QuoteBut to be sure from my own experience, I think you also need to do something to the mean reversion speed of the OU process driving the stoch vol process, else it's pretty unstable to calibrate.What's the issue? Is it the model data or numerics? AOS schemes (like ADE) can be parallelised (e.g. OMP parallel sections) but it seems in general that too many cache issues destroy any hope of a speedup. MOS schemes (e.g. ADI) are by definition sequential so a lot of effort might help, but I don't see how.

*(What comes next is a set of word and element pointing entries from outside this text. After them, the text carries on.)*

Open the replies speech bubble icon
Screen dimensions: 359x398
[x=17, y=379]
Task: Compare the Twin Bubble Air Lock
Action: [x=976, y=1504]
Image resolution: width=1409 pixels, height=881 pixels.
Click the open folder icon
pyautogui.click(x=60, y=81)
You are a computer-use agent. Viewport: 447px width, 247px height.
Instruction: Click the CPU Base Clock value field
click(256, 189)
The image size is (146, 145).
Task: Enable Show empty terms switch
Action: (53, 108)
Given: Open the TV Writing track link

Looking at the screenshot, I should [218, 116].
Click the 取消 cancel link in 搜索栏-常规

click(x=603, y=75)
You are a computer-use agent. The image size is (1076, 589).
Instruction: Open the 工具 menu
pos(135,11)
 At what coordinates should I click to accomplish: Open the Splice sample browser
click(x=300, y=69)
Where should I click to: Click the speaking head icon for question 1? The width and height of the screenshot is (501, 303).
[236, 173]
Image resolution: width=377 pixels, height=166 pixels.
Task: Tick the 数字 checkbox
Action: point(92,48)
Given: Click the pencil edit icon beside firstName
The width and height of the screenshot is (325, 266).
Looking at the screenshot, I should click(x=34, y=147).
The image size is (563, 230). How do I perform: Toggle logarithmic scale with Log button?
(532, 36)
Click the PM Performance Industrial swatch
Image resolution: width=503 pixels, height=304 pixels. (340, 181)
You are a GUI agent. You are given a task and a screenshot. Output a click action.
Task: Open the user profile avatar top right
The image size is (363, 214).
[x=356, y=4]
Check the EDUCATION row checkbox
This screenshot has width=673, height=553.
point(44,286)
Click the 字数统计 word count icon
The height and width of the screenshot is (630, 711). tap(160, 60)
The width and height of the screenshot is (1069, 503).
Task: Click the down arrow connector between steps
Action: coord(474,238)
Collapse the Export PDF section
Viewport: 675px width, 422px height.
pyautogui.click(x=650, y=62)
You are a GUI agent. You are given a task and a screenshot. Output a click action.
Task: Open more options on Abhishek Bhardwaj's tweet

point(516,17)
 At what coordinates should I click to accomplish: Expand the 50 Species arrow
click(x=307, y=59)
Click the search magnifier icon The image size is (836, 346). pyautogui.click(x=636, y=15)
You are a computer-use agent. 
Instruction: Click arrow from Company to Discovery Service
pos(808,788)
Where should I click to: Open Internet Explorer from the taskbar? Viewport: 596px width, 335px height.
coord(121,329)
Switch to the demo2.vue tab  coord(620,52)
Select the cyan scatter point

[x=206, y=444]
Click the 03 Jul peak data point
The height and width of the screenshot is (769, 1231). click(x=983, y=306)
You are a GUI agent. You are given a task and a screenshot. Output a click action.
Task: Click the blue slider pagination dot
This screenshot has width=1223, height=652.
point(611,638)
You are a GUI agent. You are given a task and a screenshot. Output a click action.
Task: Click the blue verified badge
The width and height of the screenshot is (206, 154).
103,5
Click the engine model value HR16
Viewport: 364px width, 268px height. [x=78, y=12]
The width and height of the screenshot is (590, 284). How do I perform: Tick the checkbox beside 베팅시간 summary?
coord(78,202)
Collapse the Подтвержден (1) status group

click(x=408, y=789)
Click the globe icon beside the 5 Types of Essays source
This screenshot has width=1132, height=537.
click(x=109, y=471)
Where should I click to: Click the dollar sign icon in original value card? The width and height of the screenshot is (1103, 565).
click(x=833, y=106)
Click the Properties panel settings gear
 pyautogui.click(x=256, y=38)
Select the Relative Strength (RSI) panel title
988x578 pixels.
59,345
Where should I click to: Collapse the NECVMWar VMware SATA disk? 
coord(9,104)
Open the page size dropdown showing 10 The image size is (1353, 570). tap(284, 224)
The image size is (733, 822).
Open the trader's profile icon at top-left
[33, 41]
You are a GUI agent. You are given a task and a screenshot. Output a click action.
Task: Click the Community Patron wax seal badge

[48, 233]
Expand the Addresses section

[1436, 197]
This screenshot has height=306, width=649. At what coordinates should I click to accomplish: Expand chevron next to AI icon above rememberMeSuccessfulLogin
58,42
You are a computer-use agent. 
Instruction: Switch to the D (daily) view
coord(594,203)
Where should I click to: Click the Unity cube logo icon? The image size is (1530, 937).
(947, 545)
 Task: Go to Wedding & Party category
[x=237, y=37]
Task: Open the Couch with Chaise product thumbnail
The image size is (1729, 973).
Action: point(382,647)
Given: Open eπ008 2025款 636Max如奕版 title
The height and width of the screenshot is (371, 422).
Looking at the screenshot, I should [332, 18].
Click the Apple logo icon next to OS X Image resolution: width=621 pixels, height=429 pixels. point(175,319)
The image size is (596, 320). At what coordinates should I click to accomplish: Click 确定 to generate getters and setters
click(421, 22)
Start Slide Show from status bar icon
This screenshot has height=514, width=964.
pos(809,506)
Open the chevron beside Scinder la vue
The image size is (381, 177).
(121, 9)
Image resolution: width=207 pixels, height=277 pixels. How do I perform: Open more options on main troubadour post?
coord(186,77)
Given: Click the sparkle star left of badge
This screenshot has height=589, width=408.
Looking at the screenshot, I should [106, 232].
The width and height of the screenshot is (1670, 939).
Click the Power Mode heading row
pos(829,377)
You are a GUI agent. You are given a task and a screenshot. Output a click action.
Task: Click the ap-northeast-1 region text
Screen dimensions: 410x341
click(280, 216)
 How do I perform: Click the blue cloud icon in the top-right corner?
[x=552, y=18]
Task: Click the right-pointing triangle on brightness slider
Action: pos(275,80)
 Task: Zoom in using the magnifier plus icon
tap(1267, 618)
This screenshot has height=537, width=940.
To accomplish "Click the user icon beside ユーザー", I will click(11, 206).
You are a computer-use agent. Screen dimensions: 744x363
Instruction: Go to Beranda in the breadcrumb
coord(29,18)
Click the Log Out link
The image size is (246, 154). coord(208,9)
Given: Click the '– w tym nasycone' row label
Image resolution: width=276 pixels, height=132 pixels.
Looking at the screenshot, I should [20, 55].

I suspect the problem is to with calibration, i.e. constant mrs is not consistent with a steep SABR vol-of-vol for instance... But I wonder if this is a problem others have enountered ?As for the brute-force approach described by kelang, is it what Bloomerg actually does ? Also, I suppose that in intra-day, not only you want to caqlibrate it a few times only, but you also want to compute "parameters risks" i.e. dvov/dstrangle, drho/driskreversal, etc... to make sure that your intra-day skew vega takes into account as well (otherwise your vega would be missing these, which could have a significant effect) .So instead of a one 30s calculation, it means probably up to 5 points x 10 buckets = 50 calculations (for all bucketed risks), which would take 25mns to run (sequentially). So besides parallelisation inside the calibration, I suppose you'd want to parallelise the corresponding bucketed risks' calibrations as well. All do-able of course, but seems a bit over-engineered. I wonder: is there some approximations that could be done basd on SABR for instance or what not to get to a very similar result, but without having to calibrate the mixed local stoch vol multiple times ?

There was some work on ADE and SABR here but I don't know what the latest developments are.

Sorry to bump this up, but anyone could kindly help me to find the paper mentioned in this thread? i.e., "stochastic local volatility" by Bloomberg, Tataru & Fisher?I am unlucky to find it through any search. Thank you for any hints!

The bigger question is "How to send the paper to you?". This puzzle needs a model to be solved, it seems. By the way, attaching the paper here will not be a good idea or is it ok? Not sure let me know.